The only purpose residential schools posed was assimilate indigenous children into Canadian citizens, or more aptly put, to “kill the indian in the child” a phrase most commonly misappropriated to Duncan Campbell Scott, but was however a common philosophy that the Canadian government operated by from the opening of the first residential school, the Mohawk Institute in Brantford, Ontario, which accepted its first boarding students in 1831 until the closing of the The Gordon Residential School in Punnichy, Saskatchewan in 1996. During that time over 130 residential schools operated in Canada with an estimated 150,000 children attending these schools and an estimated 6,000 died while in the schools or while attempting to run away. In 1931, there were 80 residential schools operating in Canada. This was the most at any one time. There are people still alive today who went to residential schools, and for their descendants who didn’t, we still face the intergenerational trauma of having our languages ripped away from us, our cultural identity, and shame in regard to our indigeneity.

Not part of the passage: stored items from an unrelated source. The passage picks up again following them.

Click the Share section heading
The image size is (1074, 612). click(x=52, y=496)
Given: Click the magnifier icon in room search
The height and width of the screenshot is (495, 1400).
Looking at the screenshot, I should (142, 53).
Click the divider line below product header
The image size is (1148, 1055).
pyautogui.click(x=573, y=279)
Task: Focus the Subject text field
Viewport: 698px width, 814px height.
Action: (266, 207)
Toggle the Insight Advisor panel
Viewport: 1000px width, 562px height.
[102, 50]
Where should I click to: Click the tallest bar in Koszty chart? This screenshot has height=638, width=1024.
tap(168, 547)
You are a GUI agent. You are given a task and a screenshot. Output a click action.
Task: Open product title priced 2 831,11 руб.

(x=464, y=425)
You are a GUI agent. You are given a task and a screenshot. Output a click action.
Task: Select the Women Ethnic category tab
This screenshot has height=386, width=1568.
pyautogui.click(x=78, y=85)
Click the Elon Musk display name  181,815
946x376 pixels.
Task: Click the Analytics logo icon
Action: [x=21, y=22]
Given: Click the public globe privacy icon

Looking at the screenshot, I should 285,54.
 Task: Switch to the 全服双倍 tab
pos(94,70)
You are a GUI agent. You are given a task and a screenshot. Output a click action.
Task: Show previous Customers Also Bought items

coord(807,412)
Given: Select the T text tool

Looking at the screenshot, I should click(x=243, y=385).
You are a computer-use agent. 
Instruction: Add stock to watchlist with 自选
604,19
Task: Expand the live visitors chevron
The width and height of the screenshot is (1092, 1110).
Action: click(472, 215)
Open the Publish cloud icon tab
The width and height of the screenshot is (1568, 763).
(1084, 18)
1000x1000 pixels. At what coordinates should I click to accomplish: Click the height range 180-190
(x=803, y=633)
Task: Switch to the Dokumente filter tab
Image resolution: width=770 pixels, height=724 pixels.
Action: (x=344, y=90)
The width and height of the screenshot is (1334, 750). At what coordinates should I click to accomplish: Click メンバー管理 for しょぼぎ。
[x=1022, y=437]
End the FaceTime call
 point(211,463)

Indigenous people face daily barriers such as not having clean drinking water, poverty, mental health issues, our rights to hunt and fish and protect the land that the Creator gifted to us, stripped away by corporations that only want to make money. We are still to this day being colonized, there are more Indigenous children in the care of Child Protective Social Services than ever before, Indigenous women, girls and two spirit people are going missing and being murdered by the thousands every year. I challenge all of us, as a society, to take a good look at how we benefit from colonization, how we benefit when Indigenous people are being subjugated and ask yourself, if this is really what you want from this country? Will you simply stay complacent in the benefits of your privilege or will you rise and do your best to effect positive change for the people around you? For the Indigenous nation’s land on which you live and work on every day? That change starts with bringing awareness to our traumatic history, and wearing an orange shirt and discussing the impacts of residential school is the beginning. It’s the bare minimum.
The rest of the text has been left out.